I sat on the grass, looking out over the lake. The Japanese garden was a place I'd go when I needed to be quiet, to think, or to listen.
I'd rented a small place, and I didn't own much. I'd had to borrow a table, couch, chairs, even a bed, to furnish my apartment. I had a job, but I couldn't seem to get ahead.
I felt like a failure. It was depressing to work so hard, yet not be able to buy anything. I felt dependent on friends and family.
I was a fairly new student of Christian Science, and up to that point when I'd prayed to solve my problems, the situations changed for the better. I'd had physical healings, too. So I turned to God to alleviate this unhappy sense of failure.
What I really wanted was to feel that I was just like everyone else. Everyone I knew could – at the very least – furnish a place to live.
When I turned to the Bible, the story of the prodigal son struck me as pertinent (see Luke 15). The younger of two sons had taken his inheritance, gone off and wasted it, then came back to his father who celebrated his return.
But it was what the father said to the older son that caught my attention: "Son, thou art ever with me, and all that I have is thine." This parable is about God as our Father, and to me it means that everything God has is ours because we are His loved children. That's true whether we're like the younger son, who strays from God but then wakes up and returns, or like the older son, who never left the Father. Both receive all that our divine, loving Parent has for us.
So why wasn't I receiving much?
Mary Baker Eddy, who discovered Christian Science, spoke several times in her writings about the poverty of the "Adam-dream," or the experience of existence as merely mortal and material. She contrasted this with what Christian Science reveals and described this more profound state of reality as "man as God's image, His idea, coexistent with Him – God giving all and man having all that God gives" ("The First Church of Christ, Scientist, and Miscellany," p. 5).

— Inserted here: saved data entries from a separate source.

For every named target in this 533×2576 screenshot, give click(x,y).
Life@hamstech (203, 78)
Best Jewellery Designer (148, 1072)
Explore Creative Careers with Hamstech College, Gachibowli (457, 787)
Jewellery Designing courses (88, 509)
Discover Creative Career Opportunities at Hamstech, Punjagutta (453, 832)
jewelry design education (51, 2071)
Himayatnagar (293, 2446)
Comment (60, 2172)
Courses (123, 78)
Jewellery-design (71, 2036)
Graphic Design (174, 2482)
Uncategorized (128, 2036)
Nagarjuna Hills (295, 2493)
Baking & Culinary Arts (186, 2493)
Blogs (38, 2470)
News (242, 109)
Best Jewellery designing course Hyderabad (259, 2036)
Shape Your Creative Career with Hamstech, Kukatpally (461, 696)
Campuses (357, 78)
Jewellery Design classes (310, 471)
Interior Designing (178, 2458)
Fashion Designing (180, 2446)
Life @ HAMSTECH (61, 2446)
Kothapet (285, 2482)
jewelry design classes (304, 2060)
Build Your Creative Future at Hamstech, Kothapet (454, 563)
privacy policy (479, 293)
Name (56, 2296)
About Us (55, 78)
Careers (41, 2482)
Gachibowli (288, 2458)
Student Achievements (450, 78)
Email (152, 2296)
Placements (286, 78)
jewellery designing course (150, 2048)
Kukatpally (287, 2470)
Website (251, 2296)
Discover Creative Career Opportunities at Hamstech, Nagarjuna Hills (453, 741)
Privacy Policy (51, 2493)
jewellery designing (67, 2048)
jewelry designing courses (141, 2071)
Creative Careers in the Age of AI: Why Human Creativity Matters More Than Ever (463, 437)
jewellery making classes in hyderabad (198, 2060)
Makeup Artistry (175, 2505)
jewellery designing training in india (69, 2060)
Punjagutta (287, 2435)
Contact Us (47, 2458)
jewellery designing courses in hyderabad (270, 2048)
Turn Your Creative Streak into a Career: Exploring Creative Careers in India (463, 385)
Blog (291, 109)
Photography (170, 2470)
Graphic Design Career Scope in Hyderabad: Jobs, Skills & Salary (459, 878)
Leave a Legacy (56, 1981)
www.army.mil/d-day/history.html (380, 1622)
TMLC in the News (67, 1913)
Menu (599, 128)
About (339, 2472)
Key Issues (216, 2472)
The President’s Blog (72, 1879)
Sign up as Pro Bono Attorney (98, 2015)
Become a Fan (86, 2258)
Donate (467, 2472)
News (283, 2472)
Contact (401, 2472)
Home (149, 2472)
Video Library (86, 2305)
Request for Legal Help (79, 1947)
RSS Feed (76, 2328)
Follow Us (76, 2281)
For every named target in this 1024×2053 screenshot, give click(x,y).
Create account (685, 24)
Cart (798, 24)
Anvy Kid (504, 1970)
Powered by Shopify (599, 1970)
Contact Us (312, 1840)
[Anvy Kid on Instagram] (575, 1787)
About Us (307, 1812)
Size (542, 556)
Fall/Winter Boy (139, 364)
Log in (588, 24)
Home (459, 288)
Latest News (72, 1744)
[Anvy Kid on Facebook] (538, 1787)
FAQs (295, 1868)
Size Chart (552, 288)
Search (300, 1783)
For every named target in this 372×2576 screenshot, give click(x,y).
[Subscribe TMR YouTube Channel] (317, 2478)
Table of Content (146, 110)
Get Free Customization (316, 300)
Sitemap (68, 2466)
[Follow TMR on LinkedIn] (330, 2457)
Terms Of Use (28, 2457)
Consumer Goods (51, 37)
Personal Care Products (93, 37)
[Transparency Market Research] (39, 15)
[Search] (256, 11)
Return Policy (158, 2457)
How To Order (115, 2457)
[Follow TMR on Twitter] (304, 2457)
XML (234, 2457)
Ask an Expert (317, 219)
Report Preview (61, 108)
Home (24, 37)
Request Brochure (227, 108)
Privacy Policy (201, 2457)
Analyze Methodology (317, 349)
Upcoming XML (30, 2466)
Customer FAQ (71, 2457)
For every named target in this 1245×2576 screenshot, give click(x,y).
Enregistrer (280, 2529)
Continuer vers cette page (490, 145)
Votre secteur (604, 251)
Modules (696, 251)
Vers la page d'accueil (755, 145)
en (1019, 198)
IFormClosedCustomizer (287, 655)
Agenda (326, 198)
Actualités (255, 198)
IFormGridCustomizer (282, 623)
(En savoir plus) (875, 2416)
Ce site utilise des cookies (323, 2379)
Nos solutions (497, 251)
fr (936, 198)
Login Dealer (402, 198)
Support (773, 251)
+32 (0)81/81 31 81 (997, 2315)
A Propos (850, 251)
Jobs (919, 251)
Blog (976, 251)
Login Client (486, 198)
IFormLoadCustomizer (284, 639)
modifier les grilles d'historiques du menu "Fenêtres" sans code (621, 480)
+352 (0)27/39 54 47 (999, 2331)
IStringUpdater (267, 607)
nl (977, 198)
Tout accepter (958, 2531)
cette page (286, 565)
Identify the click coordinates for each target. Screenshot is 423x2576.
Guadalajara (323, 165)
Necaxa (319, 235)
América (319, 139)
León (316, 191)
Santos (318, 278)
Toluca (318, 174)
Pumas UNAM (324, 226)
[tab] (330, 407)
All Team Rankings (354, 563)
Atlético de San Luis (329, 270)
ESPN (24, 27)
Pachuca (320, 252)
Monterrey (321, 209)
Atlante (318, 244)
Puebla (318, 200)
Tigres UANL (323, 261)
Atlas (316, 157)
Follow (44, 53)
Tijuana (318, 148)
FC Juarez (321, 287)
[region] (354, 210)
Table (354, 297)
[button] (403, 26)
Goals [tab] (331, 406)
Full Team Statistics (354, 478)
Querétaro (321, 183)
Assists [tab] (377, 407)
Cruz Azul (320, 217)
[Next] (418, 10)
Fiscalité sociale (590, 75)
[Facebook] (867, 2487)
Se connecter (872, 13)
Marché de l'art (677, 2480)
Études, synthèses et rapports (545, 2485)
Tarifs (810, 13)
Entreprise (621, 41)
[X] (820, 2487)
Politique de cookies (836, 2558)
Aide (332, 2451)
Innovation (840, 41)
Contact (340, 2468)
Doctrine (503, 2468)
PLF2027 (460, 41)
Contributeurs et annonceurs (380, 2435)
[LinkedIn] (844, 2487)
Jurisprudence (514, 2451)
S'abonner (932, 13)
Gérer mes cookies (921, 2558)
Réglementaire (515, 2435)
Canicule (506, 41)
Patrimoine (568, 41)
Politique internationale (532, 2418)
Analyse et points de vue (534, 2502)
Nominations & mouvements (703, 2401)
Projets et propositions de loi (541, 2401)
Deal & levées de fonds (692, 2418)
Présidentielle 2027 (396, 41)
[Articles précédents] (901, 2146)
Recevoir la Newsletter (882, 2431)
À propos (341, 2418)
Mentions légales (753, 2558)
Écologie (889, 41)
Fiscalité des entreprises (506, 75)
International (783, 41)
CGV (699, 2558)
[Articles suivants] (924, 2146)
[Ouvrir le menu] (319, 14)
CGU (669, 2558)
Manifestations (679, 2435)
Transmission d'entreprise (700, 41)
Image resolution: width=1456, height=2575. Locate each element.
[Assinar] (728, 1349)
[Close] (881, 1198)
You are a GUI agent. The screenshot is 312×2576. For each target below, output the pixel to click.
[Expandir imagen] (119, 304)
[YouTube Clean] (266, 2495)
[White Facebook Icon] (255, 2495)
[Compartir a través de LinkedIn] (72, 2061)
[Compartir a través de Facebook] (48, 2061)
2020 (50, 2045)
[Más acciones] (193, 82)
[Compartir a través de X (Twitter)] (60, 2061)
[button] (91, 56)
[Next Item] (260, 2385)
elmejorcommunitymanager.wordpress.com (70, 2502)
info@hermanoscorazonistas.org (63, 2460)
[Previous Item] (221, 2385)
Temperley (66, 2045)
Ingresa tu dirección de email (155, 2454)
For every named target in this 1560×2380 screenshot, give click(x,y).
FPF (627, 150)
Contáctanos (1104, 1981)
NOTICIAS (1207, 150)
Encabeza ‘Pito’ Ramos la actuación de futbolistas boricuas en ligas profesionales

Sitting on the grassy slope in the sun that day, I glanced up at the trees against the horizon at the edge of the garden. They were sentinels, the expression of strength, stature, protection, grandeur, and grace. I gazed at them, appreciating these gently waving oaks for their beauty as well as for what they signified spiritually.
It occurred to me that these lovely trees had become, in a sense, "mine." I had embraced them in my thought, and appreciated what they represented. I could come here every day if I wanted to, several times a day, in fact. If I actually owned these trees, I wondered, would I appreciate them any more than I did at that moment? Would they mean any less to me, be any less beautiful?
I looked around me. The swimming koi in the lake swirled; their glittery yellows, oranges, and blacks flashed in the sun. The stones rose with strength and solidity. I was learning that monetary ownership – the acquisitive nature our culture so prizes – isn't partaking of the wealth of God.
Seeing God's bounty and being grateful for it means "having all that God gives," as Mrs. Eddy put it. She advised that we spend our time "rejoicing in the affluence of our God" ("Science and Health with Key to the Scriptures," p. 140).
That's what I resolved to do that day. It's right that we have what we need to feel safe, happy, and secure. I was able to move forward with purchasing the needed furnishings, one by one, including an old couch and new fabric. I learned how to recover the sofa and sew curtains to match. Letting go of the anxiety and depression occasioned by a perception of "not enough" allowed me to move forward and see new, innovative ways of meeting my needs.
And I've learned that "things," while useful, don't constitute affluence. "Gratitude is riches," a hymn puts it, and seeing the world from this perspective makes for a wealthy life (Vivian Burnett, "Christian Science Hymnal," No. 249).